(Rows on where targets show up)

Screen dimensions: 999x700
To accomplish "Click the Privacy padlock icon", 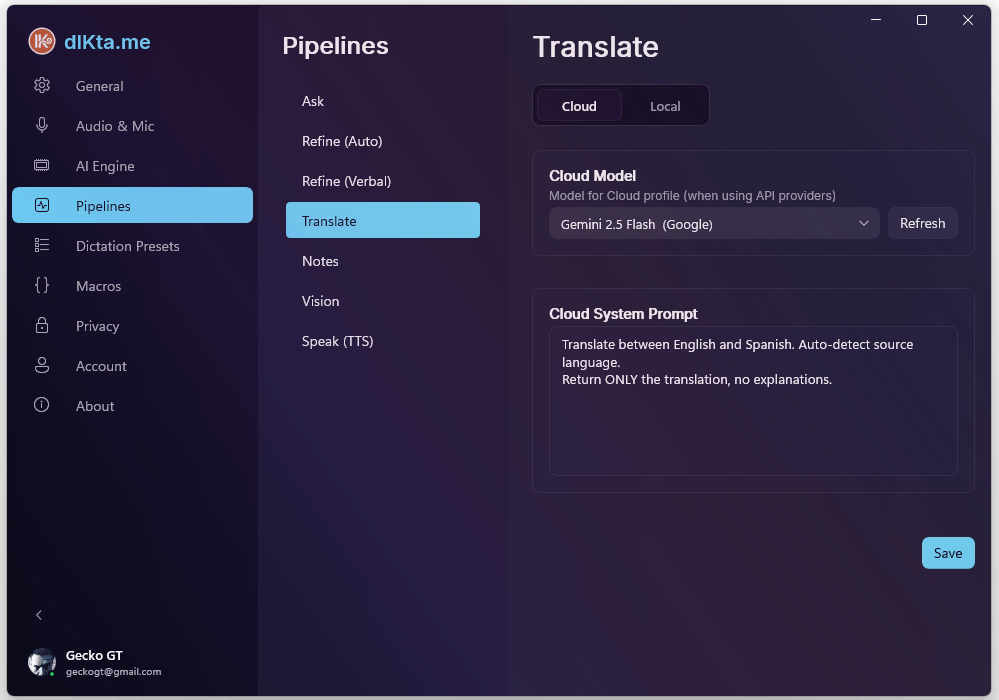I will coord(42,326).
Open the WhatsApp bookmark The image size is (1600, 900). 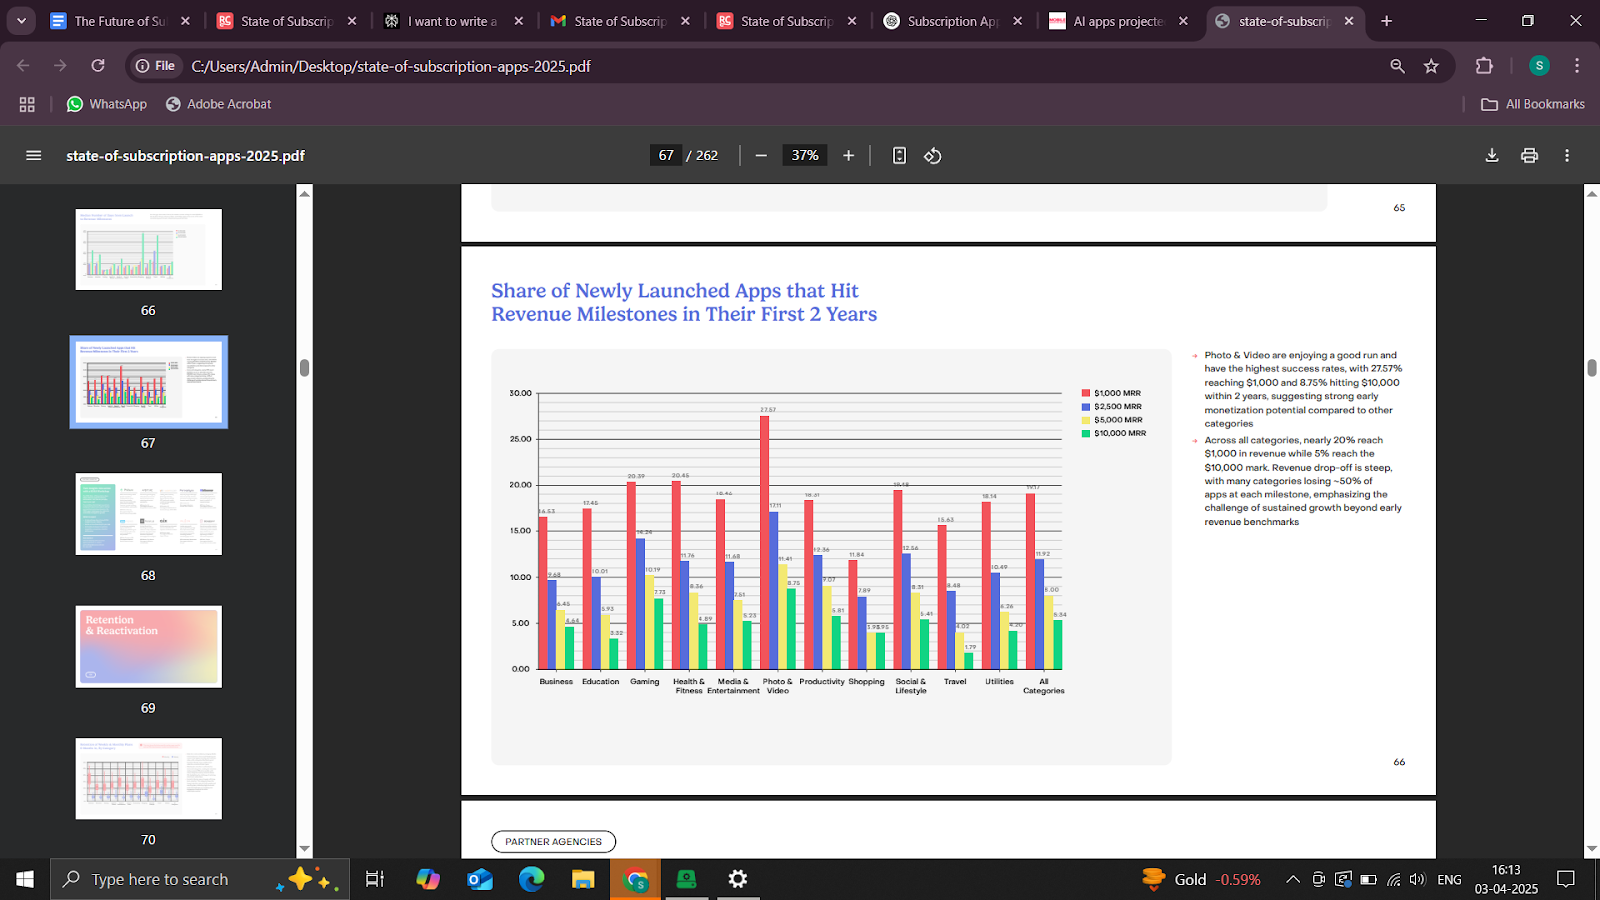pyautogui.click(x=106, y=104)
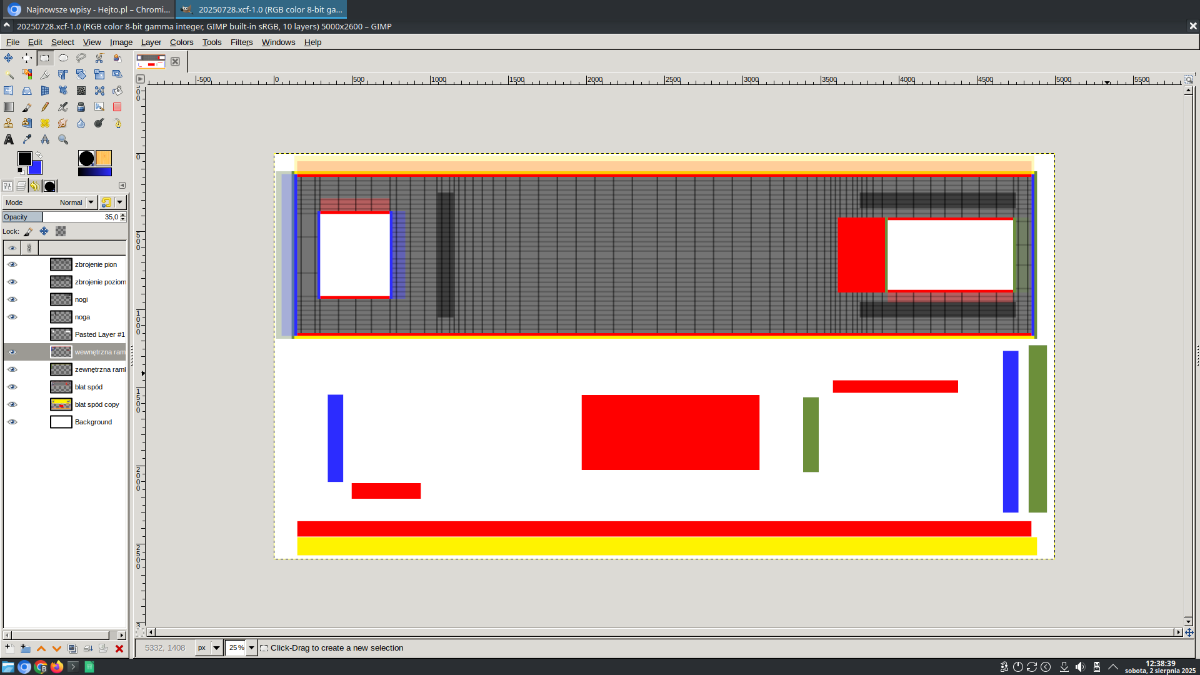This screenshot has width=1200, height=675.
Task: Select the Ellipse Select tool
Action: pyautogui.click(x=63, y=58)
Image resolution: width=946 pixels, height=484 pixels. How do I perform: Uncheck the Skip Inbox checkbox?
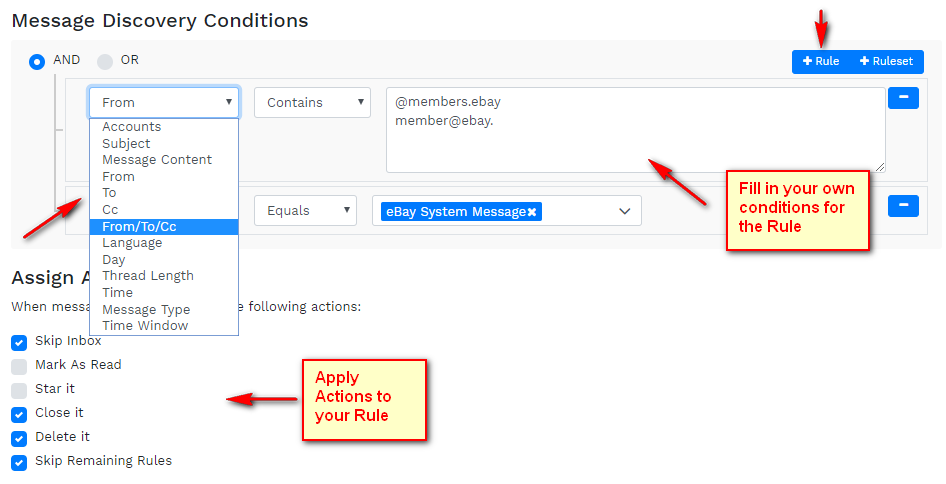[x=19, y=342]
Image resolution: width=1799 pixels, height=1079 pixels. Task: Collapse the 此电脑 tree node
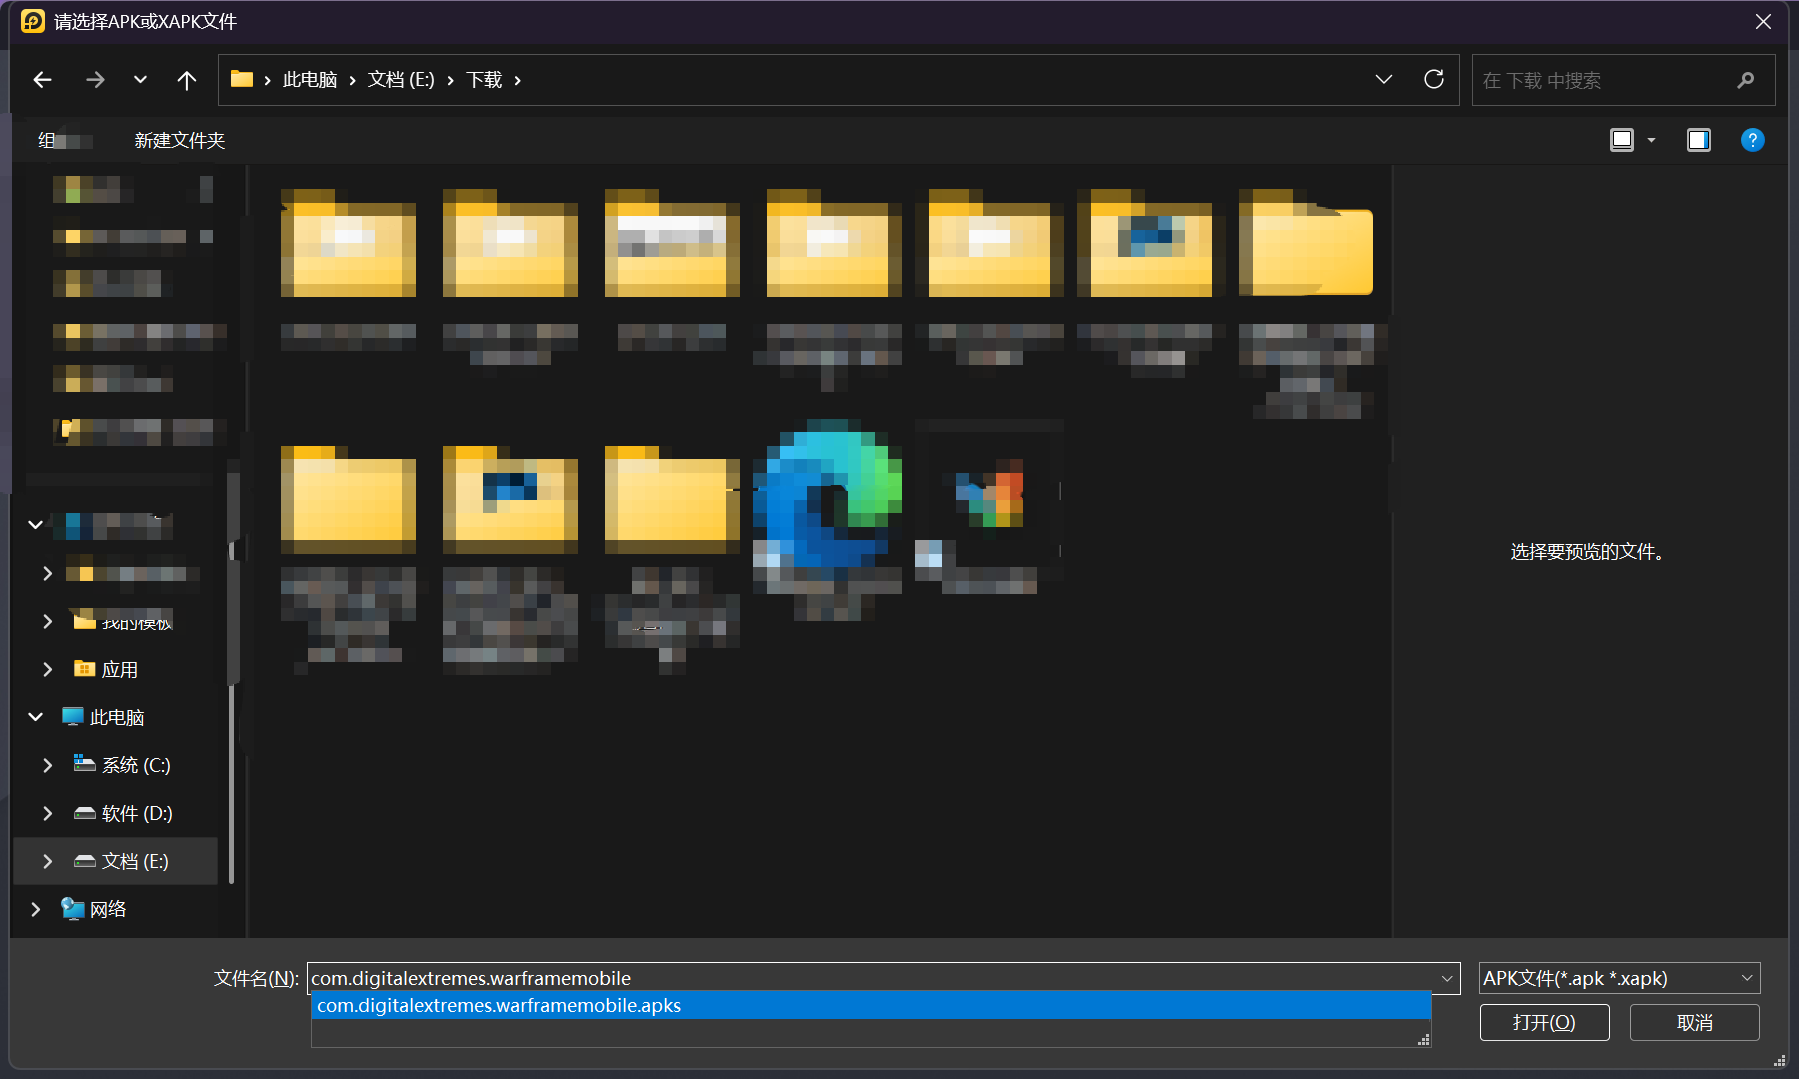tap(36, 717)
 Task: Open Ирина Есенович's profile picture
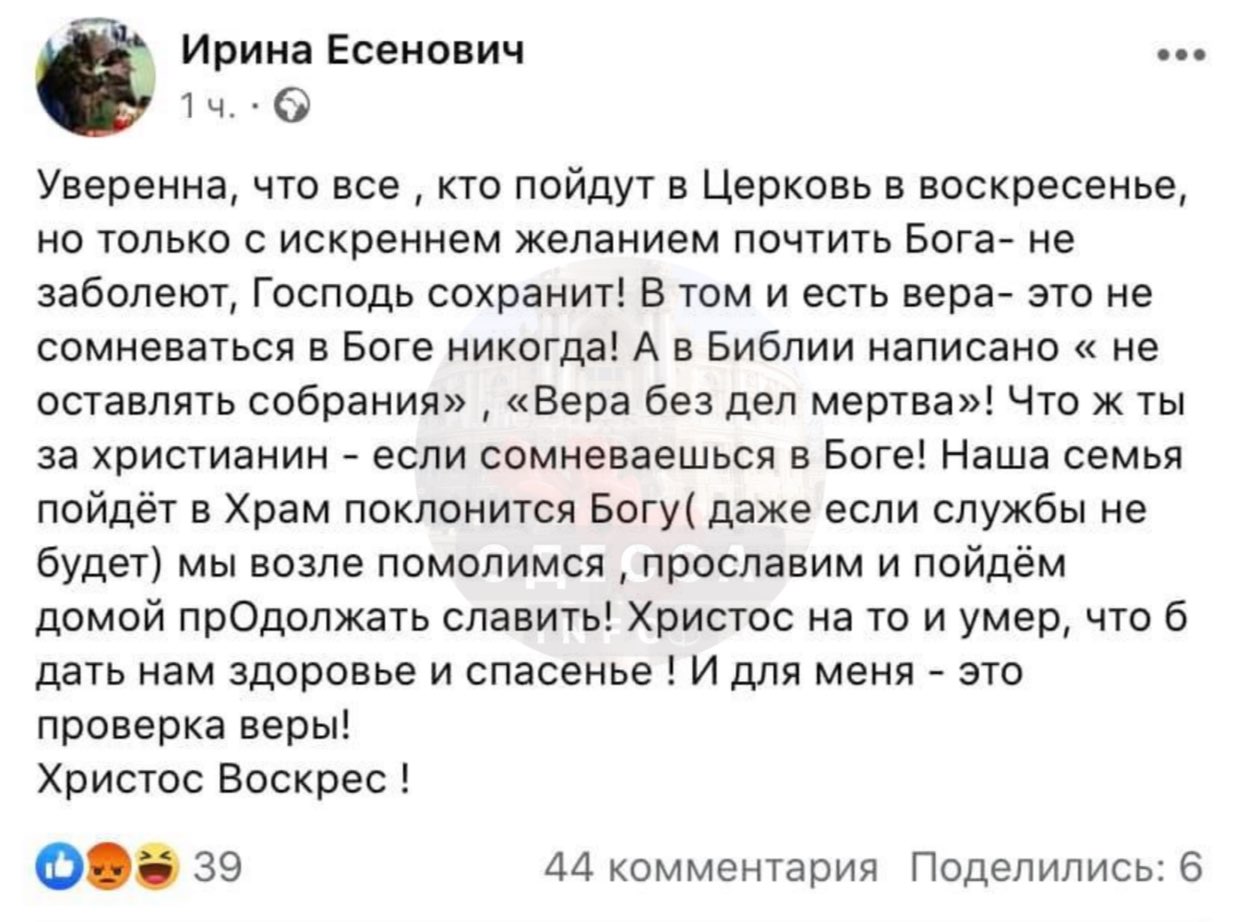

» **GOAL OF THE EXERCISE**
Copy the entries word for word, starting at the line that contains "Image resolution: width=946" and going through the end of the entries. Leave the pictures out.

» **TASK OUTPUT**
Image resolution: width=946 pixels, height=484 pixels. How do I perform: Uncheck the Skip Inbox checkbox?
[x=19, y=342]
Image resolution: width=1799 pixels, height=1079 pixels. Task: Collapse the 此电脑 tree node
tap(36, 717)
 Task: Open Ирина Есенович's profile picture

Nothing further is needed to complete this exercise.